Proprio pensando alle Scritture, i cristiani, insiste il Papa, «non dovrebbero mai permettere che i bambini siano trascurati o maltrattati, che vengano privati dei loro diritti, che non siano amati e protetti. I cristiani hanno il dovere di prevenire con impegno e di condannare con fermezza le violenze o gli abusi sui minori. Ancora oggi, in particolare, sono troppi i piccoli costretti a lavorare. Ma un bambino che non sorride e non sogna non potrà conoscere né fare germogliare i suoi talenti. In ogni parte della terra ci sono bambini sfruttati da un’economia che non rispetta la vita; un’economia che, così facendo, brucia il nostro più grande giacimento di speranza e di amore». Eppure «i bambini occupano un posto speciale nel cuore di Dio, e», va ricordato, «chiunque danneggia un bambino, dovrà renderne conto a Lui». Per questo non si può accettare che «sorelline e fratellini, invece di essere amati e protetti, siano derubati della loro infanzia, dei loro sogni, vittime dello sfruttamento e della marginalità» e bisogna fare in modo che «ogni bambino e ogni bambina del mondo possa crescere in età, sapienza e grazia, ricevendo e donando amore».

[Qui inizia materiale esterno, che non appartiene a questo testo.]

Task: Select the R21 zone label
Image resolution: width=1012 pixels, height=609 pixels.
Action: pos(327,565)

Al termine dell’udienza e prima della benedizione finale entrano in scena i circensi. Con le bandiere dei Paesi africani e con due elefanti sullo sfondo si esibiscono in numeri che rapiscono l’attenzione del Papa. «Ringrazio tanto questi uomini e donne che ci hanno fatto ridere con il circo, il circo ci fa ridere come dei bambini», dice il Papa, «i circensi hanno questa missione: di farci ridere e di fare cose buone».

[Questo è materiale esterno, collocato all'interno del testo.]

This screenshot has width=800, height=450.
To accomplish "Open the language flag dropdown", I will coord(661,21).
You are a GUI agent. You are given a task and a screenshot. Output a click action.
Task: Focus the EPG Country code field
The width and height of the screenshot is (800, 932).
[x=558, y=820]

Ma, anche in questa atmosfera di festa Francesco non smette di pensare alle sofferenze dei Paesi in guerra e di pregare per la pace perché «non dimentichiamolo, la guerra sempre sempre è una sconfitta». Chiede di pensare «alla martoriata Ucraina, a Nazareth, a Israele e a tutti i Paesi in guerra» per invocare la pace.